There were some of the usual wedding reception moments. The tossing of the bride's bouquet, the toasts of the best man and maid of honor, the cutting of the wedding cake, the first dances. There was loud music and dancing. But thankfully, there was no cheesy DJ emceeing the proceedings. There was a booth where you could take a picture and it would be projected on the wall of the reception hall. That was fun. There was, I thought, an unusual number of people who took the microphone after the normal toasts to say a few personal words about the bride and groom. There were embarrassing and touching stories. I resisted the urge, but if I had been brave enough, I would have related one of the stories that I wrote about here: A Young Man's Tale. It seemed as though friends were talking of Jon and Dana in the past tense. And, in a way, they were. The Dana and Jon that had stepped up onto the gazebo in that pretty little green park, came back down those same steps as one. The same, but different. Individuals united by vows of love.

I won't deny there was some melancholy on my part. My oldest son. Married.
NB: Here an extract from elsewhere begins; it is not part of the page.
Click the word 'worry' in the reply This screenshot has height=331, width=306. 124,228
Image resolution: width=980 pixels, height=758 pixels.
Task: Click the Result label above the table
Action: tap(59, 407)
I replay the song, "Sunrise, Sunset" from the movie Fiddler on the Roof in my mind:

"Wasn't it yesterday
When they were small?

Sunrise, sunset
Sunrise, sunset
Swiftly flow the days
Seedlings turn overnight to sunflowers
Blossoming even as we gaze"

My blessing is upon them. Jon, may you be a better husband and father than I have been and may the generations that follow also be better and better souls. Peace. Peace. Que Viva!